第365話 マオがシンジを嫌う理由
マオが、魔人族の王、魔王になると決まったのは、35年前、マオの職業が『先導者』であると判明した時のことだった。
魔人族の国、オウマ帝国の子供は3才になると弱らせた魔物を倒してレベルアップをし、固有の職業がないか調べられる。
そして、持っている職業に応じた訓練が課せられるのだが、マオの職業である『先導者』は、まさしく王にふさわしい才能であった。
マオは魔王の第5夫人の娘であり、王位の継承権は15番目とかなり低い地位であったのだが、その固有の職業によって次期王の立場が早々に決まった。
しかしながら、ある問題が懸念された。
それは、35年後に、世界が融合するという確定した変革の時期が迫っており、その際に、マオをどう扱うのか、意見が割れたのだ。
マオがこのまま育てば、35年後は38才。
年を取っているとはいえないし、むしろ一番精力があり活躍できる時期であると考えることも出来るが、世界が融合した後に生じる混乱や困難が、10年や20年で終わるとも思えない。

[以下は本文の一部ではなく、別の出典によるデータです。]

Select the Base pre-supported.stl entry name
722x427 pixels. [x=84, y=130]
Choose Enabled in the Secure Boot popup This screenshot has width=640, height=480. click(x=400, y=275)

なるべく、マオには世界が融合した後に、長い治世を敷いてもらう必要がある。
様々な意見が交わされた結果。
2年後。世界の融合まで33年。
マオが5才の時、決断が下される。
特殊な術式によってマオの肉体の時間を止めて、最適な年齢になったら解除される封印処理の決定。

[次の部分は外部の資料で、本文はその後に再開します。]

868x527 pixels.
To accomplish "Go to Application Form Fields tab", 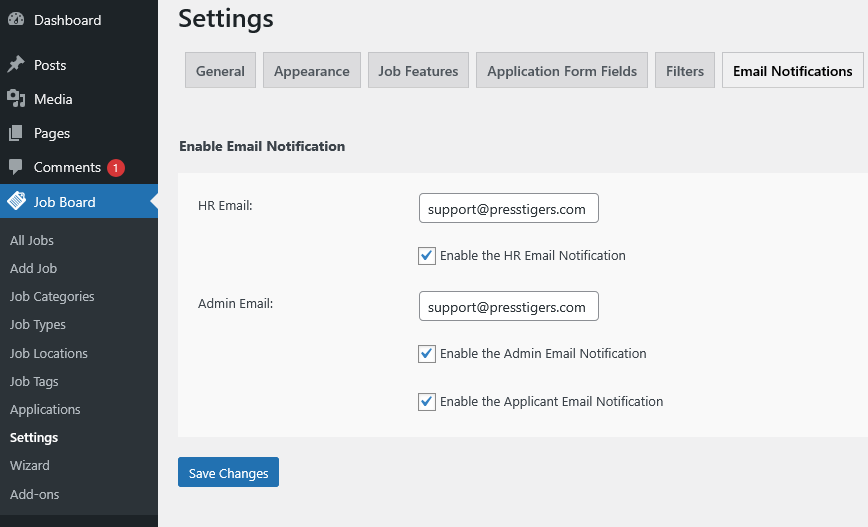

理由は、先ほどの年齢の問題と、あと一つは、もう一人王族に現れていた神童の存在だ。
マオと同母であり、マオの姉にあたる彼女は、魔人族の中でも……いや、天使を含む、全人類が実現していなかったことをやってのけ、さらにはそれを扱う才能を十分に持っていた。

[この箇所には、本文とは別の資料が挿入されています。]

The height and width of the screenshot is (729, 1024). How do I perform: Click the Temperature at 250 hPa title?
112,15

希有な才能を、変革の時期でもないのに二人も浪費するのは惜しい。
ゆえに、より王の素質があるマオを封印し……未来に送ることにしたのだ。
そして、その封印処理が行われる日。
マオは、もう一人の神童である姉と、最後の別れの挨拶をした。
『お姉様……』
マオは、これから長い眠りにつくことに怯え、震えていた。
『大丈夫。アナタが眠っている間は、私がこの国を守るから』
赤い髪の少女が、マオの頬にそっと手を当てる。
『だから、目が覚めたら、アナタが国を守るのよ。そのときは私がそばにいて、アナタを支えてあげる』
『はい……』
それでも不安げなマオに、赤い髪の少女が微笑む。
『そういうときは、『任せた』というのよ。『頼んだぞ』って。王様は誰かを守る存在。誰かに頼られる存在よ。でも、だからこそ誰かを頼らないといけない。一人では、皆を守ることなんて出来ないから。』
マオが頼るべき存在は誰なのか。赤い髪の少女の目が雄弁に語っている。
『この国は『任せました』。『頼みましたよ』、トウキール』
そうして、マオは長い眠りについた。
その後、マオが目を覚ましたのは20年が経過し、世界の融合まで13年に迫っていた時だ。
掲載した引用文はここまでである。